The Chunk has in this case a very optimized visibility manager. The most lag you always will get out of it will be 0.6ms of lag. That will not increase no matter how many chunks exist. Unless you expand the view range further then the current maximum. (around 640 tiles radius) So merging the batches with the Chunks half's the lag in worst cases.


Memory Optimizations:

Extra to that I optimized how batch change requests are made.
Before it was a Object that had the Position (2 shorts), the Tile ID (1 24bit Integer) and the action in it (1 boolean).
So my thought process was: "Since I move the Batches to Chunks and the Changes are fitting into a 64 bit Number I could also make the Chunks handle the changes" that would allow me to control Memory Allocation. This tiny change reduced the allocation in a 16Million Tile spawn so much that massive GC Cleanups turned into 1 Medium sized one (freezed for 0.5-1 second).

The Memory footprint was increased a bit though. That was negated by the second improvement.
My BatchIndexer (DataManager) which manages GLData was using also a very optimized Object but at 16 Million Tiles it was using 0.5GB of Ram.
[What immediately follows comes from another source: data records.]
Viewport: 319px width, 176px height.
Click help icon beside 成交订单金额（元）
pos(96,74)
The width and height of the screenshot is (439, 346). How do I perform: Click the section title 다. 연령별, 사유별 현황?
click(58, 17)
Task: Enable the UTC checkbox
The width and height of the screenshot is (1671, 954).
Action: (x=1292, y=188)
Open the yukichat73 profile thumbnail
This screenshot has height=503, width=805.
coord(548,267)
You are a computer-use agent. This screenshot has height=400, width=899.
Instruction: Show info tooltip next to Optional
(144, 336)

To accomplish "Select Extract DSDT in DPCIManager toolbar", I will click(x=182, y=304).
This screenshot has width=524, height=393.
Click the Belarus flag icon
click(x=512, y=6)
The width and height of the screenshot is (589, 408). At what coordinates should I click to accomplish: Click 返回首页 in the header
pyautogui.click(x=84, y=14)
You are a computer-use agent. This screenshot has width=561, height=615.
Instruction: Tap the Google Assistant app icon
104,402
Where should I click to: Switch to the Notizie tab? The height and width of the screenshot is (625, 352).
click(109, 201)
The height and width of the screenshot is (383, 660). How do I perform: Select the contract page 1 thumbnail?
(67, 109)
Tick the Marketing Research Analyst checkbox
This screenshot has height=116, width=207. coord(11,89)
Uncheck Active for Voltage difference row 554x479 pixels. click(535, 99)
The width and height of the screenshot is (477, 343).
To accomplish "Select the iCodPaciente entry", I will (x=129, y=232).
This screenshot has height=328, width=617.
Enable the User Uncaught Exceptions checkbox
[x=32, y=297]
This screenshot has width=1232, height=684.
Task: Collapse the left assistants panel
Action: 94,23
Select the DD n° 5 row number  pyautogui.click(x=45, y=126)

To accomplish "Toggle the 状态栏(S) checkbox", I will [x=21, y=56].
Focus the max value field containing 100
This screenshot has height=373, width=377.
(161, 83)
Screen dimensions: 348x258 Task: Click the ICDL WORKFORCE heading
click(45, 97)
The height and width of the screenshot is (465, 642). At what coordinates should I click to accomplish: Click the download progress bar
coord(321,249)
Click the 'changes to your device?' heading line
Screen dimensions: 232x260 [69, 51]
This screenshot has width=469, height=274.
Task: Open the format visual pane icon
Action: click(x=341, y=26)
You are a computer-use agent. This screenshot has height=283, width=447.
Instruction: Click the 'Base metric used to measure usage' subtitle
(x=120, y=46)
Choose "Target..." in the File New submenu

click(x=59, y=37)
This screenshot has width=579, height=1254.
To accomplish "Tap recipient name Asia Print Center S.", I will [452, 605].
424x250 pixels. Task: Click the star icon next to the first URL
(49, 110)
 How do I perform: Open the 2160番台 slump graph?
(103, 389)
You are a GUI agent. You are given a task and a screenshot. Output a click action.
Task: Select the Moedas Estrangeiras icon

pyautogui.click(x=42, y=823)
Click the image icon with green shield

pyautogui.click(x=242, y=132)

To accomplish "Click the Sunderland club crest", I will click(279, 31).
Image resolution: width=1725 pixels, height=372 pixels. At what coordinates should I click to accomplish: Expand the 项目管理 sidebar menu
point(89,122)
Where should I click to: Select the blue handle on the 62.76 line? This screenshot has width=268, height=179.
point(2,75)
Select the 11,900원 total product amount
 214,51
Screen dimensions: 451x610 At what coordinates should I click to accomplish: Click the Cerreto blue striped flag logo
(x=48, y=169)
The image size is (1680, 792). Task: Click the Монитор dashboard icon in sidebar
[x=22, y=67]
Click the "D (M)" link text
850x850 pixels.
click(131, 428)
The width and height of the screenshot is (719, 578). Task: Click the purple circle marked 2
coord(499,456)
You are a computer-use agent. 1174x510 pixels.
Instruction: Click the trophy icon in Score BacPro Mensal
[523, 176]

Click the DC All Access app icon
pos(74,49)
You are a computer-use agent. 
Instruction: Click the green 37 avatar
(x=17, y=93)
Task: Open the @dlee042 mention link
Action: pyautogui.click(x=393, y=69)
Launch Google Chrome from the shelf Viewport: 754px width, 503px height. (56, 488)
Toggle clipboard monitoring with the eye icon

Thanks to changing them up to a integer instead of a wrapper I was able to ruffly shave off 0.2GB of the 0.5GB of ram usage.
Which brings us in the end with a 1 Tile Per Position in a 4096x4096 map to 0.9GB of ram.
This is not the lowest case but a good average to start at a case that will never be reached by default.
Note that this last improvement I was aware of already by a long time and attempted already multiple times (4 times over the last couple months), but only this time I was actually able to do it.


So yeah now I can go tired to sleep because the summer is draining me like crazy.

Thanks for reading and for following my Hobby Game Project.